Of course, you usually should mind using inline-asm, because it defeats some optimizations (https://gcc.gnu.org/wiki/DontUseInlineAsm). But here we go anyway:

// works for 64-bit long as well on x86-64, and doesn't depend on calling convention
unsigned average(unsigned x, unsigned y)
{
    unsigned result;
    asm("add   %[x], %[res]\n\t"
        "rcr   %[res]"
        : [res] "=r" (result)   // output
        : [y] "%0"(y),  // input: in the same reg as results output.  Commutative with next operand
          [x] "rme"(x)  // input: reg, mem, or immediate
        :               // no clobbers.  ("cc" is implicit on x86)
    );
    return result;
}

The % modifier to tell the compiler the args are commutative doesn't actually help make better asm in the case I tried, calling the function with y being a constant or pointer-deref (memory operand).
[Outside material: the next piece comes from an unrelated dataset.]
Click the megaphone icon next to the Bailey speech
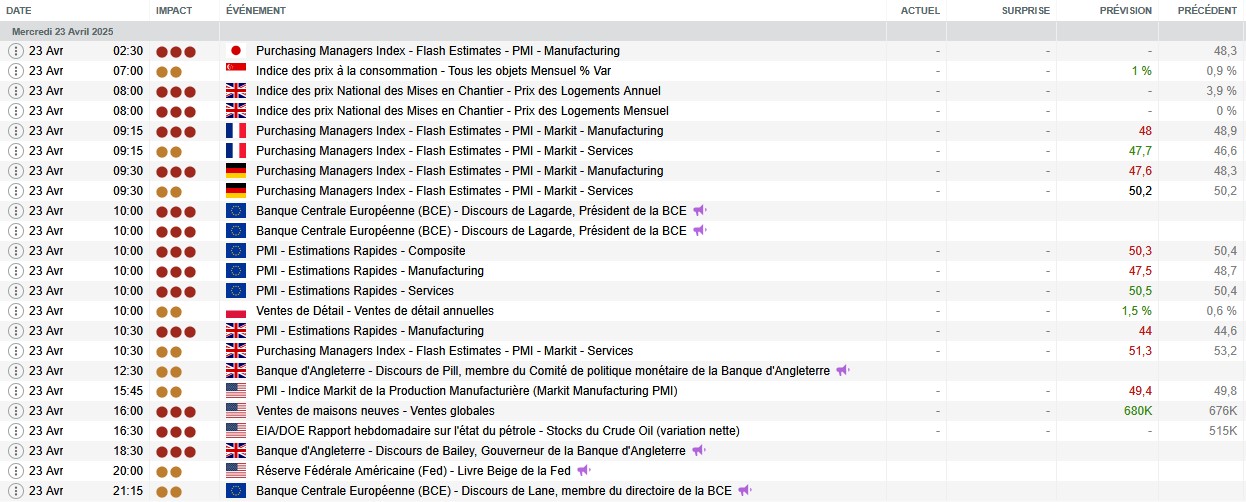 (699, 451)
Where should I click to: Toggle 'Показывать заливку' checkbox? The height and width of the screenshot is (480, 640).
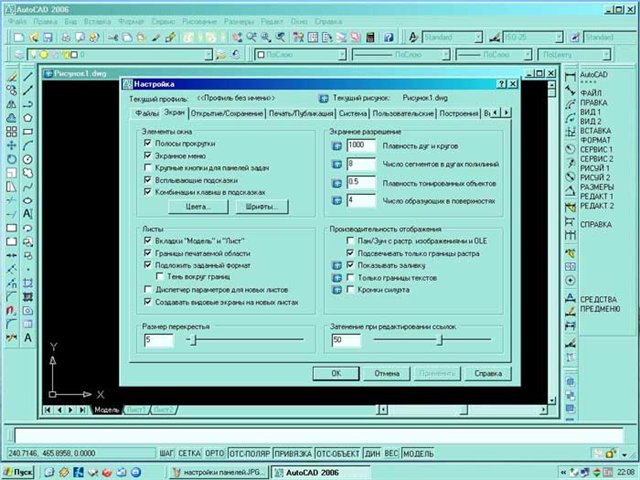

Probably using a matching constraint for an output operand defeats that, since you can't use it with read-write operands.

As you can see on the Godbolt compiler explorer, this compiles correctly, and so does a version where we change the operands to unsigned long, with the same inline asm. clang3.9 makes a mess of it, though, and decides to use the "m" option for the "rme" constraint, so it stores to memory and uses a memory operand.


RCR-by-one is not too slow, but it's still 3 uops on Skylake, with 2 cycle latency. It's great on AMD CPUs, where RCR has single-cycle latency. (Source: Agner Fog's instruction tables, see also the tag wiki for x86 performance links). It's still better than @sellibitze's version, but worse than @Sheldon's order-dependent version. (See code on Godbolt)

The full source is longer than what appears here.